• _What is being asked_
Find every line in the items below that contains the string "sidebar" and copy each of those lines. Case matters, so only a match with the same capitalization counts.
Begin Task data
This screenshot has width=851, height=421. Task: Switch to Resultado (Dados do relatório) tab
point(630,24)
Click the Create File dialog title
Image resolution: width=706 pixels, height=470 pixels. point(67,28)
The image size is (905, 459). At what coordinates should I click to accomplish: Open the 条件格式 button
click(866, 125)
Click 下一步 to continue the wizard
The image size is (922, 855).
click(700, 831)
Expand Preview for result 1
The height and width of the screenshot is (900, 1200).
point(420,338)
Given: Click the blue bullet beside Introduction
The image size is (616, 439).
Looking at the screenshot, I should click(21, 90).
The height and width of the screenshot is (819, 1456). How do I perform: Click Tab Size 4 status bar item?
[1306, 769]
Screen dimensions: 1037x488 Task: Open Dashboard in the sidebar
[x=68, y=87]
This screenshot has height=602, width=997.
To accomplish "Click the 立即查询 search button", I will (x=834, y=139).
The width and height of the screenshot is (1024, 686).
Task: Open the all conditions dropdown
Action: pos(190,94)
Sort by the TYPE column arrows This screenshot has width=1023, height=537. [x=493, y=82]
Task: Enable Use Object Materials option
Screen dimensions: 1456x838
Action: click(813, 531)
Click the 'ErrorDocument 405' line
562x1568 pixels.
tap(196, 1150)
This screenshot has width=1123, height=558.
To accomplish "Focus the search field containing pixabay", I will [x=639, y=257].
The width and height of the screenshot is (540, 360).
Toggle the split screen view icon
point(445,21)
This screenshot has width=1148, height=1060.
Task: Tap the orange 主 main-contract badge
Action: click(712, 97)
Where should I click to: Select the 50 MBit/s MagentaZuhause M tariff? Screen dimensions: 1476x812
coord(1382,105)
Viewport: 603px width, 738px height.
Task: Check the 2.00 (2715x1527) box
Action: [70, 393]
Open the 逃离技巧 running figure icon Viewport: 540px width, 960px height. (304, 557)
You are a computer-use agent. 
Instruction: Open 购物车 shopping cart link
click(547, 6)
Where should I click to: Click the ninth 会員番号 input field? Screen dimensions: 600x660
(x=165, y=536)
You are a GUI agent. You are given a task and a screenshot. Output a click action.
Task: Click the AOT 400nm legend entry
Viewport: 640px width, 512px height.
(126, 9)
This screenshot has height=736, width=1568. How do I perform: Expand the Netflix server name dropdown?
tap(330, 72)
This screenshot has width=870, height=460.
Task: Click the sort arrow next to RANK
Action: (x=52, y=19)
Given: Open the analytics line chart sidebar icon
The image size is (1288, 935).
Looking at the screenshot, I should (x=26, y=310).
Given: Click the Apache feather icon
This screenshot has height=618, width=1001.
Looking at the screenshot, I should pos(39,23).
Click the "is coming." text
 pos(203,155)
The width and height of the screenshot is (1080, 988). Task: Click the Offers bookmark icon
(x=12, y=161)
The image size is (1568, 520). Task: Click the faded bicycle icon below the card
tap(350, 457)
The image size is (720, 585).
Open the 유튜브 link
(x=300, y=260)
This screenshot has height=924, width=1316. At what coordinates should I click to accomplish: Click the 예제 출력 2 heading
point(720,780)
End Task data
• _Correct answer_
Screen dimensions: 1037x488 Task: Open Dashboard in the sidebar
Given: Open the analytics line chart sidebar icon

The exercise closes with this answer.